■ TEXTE FOURNI ■
================

APRÈS AVOIR LONGTEMPS GALÉRÉ, KINSHASA SUCCURSALE BÉNÉFICIE AUJOURD’HUI D’UNE SORTIE MONDIALE. APRÈS LES ETATS-UNIS, BALOJI ÉTAIT AINSI EN TOURNÉE AU BRÉSIL. RÉCIT D’UN PÉRIPLE EN TERRE AURIVERDE, ENTRE RAP, SAMBA ET RUMBA CONGOLAISE. AI SE EU TE PEGO…

À 8000 km de Bruxelles, temps belge sur Brasilia. Alors qu’on rejoint Baloji et son orchestre de la Katuba, la capitale brésilienne est nettoyée par les grandes eaux. La fin de la saison des pluies, qu’il paraît… Il faudrait quand même voir à pas trop se plaindre: le thermomètre affiche encore 25°. Et puis, la pluie donnerait presque un caractère humain à Brasilia et son urbanisme futuriste. Du haut de la tour de la télévision, la vue est éclairante. A gauche, on construit le stade pour la prochaine Coupe du Monde. Devant, le panorama donne sur l’axe monumental, avec au bout, la cathédrale d’Oscar Nimeyer et son dôme en épines, puis l’enfilade des ministères, qui donne sur l’esplanade des pouvoirs. A Brasilia, peu de trottoirs, aucun vélo, et un système de transport en commun erratique. Quasi aucun feu de signalisation, et peu de passages pour piétons: tout a été fait pour la voiture et fluidifier ses trajets. Confirmation de Jean Bourdin, le directeur de l’Alliance française de Brasilia: « Il y a un dicton qui dit que si les Brésiliens ont deux bras et deux jambes, à Brasilia ils ont deux bras et 4 roues. » Avec ses larges avenues rectilignes dédiées à l’auto, son plan rigide découpé en secteurs, Brasilia a toujours du mal à humaniser son utopie des années 60. Mathieu Labeau est prof à l’Université de Brasilia:  » Au début, j’ai voulu aller bosser à pied: ce sont des lignes droites, cela peut donner l’impression que les distances sont courtes. Mais le premier jour, j’ai marché pendant plus d’une heure pour arriver à l’université. Depuis que j’ai une voiture, ça va mieux, je peux commencer à apprécier la ville.  »

C’est Wallonie-Bruxelles International qui l’a envoyé là. Après un premier poste de six ans à Budapest, Mathieu Labeau a inauguré la représentation de WBI à Brasilia il y a six mois.  » Ce sont vraiment les débuts. On est d’autant plus des fourmis que le pays est gigantesque. » La tournée brésilienne de Baloji a été mise sur pied en grande partie par l’Alliance française. Mais sur la date à Brasilia, c’est l’agence WBI qui a mis la main au portefeuille. En tout, ce sont quelque onze concerts que le groupe enchaînera sur deux semaines.

================

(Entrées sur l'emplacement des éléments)
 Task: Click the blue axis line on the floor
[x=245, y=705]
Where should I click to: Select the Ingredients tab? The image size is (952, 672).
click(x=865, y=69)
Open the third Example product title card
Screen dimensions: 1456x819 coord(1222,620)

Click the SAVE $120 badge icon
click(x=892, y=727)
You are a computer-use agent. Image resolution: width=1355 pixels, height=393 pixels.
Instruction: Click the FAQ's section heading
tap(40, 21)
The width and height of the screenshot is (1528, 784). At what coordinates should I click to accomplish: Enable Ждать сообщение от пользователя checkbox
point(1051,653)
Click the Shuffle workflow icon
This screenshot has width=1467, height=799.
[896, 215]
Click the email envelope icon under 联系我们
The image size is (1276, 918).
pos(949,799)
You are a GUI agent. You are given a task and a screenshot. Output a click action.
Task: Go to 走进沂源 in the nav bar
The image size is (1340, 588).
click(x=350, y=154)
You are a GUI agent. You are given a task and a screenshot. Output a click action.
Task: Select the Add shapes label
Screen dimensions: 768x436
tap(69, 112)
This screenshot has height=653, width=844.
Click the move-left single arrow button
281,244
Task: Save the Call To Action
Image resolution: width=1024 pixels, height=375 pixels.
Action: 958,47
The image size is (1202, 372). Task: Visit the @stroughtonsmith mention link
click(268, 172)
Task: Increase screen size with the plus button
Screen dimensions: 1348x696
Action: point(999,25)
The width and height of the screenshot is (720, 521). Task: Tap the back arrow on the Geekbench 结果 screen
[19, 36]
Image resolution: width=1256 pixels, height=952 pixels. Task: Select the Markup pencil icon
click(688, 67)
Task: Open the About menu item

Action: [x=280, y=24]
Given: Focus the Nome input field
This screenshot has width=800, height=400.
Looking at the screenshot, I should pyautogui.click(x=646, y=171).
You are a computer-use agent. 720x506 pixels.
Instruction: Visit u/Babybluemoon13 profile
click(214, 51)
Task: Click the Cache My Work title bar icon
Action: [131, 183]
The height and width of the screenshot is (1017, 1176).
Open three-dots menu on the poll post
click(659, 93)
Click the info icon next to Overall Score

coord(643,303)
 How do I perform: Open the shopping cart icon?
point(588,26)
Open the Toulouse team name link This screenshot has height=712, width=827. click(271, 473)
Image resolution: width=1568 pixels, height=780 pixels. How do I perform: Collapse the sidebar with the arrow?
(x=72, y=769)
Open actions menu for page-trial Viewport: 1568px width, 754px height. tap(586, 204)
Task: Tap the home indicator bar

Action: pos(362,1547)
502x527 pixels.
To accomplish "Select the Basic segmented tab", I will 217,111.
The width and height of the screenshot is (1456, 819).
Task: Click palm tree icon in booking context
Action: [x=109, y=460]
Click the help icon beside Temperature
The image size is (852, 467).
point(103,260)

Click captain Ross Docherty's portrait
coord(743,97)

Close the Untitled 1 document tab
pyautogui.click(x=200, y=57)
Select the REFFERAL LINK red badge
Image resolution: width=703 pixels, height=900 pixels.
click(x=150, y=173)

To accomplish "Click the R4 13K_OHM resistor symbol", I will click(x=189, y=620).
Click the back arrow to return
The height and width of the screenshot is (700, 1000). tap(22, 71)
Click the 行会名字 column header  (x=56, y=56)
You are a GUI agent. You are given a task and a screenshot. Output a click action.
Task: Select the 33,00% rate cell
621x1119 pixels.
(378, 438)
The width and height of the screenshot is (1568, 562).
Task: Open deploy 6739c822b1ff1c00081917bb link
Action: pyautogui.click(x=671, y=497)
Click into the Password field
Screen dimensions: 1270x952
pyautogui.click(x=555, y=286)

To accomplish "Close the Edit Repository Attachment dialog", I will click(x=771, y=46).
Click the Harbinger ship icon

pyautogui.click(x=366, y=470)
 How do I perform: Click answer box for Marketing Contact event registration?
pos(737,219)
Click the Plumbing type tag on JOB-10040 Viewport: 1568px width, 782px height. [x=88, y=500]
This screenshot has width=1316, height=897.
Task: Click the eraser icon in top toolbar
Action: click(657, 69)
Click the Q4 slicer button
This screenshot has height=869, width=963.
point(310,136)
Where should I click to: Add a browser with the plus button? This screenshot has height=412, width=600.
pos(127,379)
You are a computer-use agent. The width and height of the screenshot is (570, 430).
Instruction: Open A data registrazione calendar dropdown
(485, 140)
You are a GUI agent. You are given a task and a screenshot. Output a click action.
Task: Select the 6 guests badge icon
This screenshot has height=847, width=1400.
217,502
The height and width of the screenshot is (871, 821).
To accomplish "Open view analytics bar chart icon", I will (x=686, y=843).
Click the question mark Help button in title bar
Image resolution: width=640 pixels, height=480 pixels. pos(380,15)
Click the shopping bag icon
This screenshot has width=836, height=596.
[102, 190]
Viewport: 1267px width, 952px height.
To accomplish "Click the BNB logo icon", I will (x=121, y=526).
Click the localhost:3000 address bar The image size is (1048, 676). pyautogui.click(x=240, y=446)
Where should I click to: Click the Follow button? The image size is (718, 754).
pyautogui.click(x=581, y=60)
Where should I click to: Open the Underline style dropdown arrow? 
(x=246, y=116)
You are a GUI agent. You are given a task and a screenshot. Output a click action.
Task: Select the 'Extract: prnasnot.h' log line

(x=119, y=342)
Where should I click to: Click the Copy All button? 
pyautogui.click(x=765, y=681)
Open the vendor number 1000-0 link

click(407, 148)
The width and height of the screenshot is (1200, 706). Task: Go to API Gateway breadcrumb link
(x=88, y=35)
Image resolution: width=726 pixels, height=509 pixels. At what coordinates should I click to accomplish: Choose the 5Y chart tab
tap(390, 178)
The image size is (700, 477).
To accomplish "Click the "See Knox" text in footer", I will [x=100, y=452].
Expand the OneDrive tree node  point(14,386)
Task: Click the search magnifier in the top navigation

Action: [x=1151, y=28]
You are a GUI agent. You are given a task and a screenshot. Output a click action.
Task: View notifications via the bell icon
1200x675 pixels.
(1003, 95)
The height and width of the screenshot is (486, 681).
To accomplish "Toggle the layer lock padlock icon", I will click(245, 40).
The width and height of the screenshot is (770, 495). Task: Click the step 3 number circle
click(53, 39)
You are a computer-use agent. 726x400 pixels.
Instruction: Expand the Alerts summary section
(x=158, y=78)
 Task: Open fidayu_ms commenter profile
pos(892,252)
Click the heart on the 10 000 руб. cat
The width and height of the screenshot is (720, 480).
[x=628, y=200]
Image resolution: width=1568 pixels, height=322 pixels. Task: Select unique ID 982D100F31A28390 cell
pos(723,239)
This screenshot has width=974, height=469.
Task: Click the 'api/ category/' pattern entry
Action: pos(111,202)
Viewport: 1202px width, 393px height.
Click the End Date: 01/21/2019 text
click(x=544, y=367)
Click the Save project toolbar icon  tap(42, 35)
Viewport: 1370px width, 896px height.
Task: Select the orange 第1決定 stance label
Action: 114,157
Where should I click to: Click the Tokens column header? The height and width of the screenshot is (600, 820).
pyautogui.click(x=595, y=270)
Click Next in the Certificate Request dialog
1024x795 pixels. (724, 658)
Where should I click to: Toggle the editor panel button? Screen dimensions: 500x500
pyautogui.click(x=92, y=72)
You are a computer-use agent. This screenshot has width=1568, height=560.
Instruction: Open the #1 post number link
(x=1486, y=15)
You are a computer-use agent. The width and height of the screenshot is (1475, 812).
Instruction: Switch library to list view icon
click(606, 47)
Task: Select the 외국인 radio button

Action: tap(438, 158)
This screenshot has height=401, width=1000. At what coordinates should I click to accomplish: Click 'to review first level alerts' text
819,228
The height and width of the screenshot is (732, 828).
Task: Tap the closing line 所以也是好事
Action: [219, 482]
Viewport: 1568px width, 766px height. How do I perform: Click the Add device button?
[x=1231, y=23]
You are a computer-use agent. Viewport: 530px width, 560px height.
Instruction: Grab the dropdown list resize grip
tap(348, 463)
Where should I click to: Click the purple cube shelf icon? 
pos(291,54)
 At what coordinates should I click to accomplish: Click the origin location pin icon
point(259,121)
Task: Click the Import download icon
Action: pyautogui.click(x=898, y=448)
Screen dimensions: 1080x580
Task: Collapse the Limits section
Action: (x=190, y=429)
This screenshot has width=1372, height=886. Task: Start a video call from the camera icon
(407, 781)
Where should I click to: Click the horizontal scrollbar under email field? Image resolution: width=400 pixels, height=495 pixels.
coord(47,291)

================

■ TÂCHES ■
1: D'après le texte sur la tournée brésilienne de Baloji, combien de concerts le groupe doit-il enchaîner sur deux semaines ?
2: Réécris les entrées de la ligne contenant « Viewport: 1202px width, 393px height. » jusqu'à la ligne contenant « Action: 114,157 », en remplaçant « End Date » par « Start Date » sans rien modifier d'autre.

■ RÉPONSES PAR TÂCHE ■
1: Quelque onze concerts.

2:
Viewport: 1202px width, 393px height.
Click the Start Date: 01/21/2019 text
click(x=544, y=367)
Click the Save project toolbar icon  tap(42, 35)
Viewport: 1370px width, 896px height.
Task: Select the orange 第1決定 stance label
Action: 114,157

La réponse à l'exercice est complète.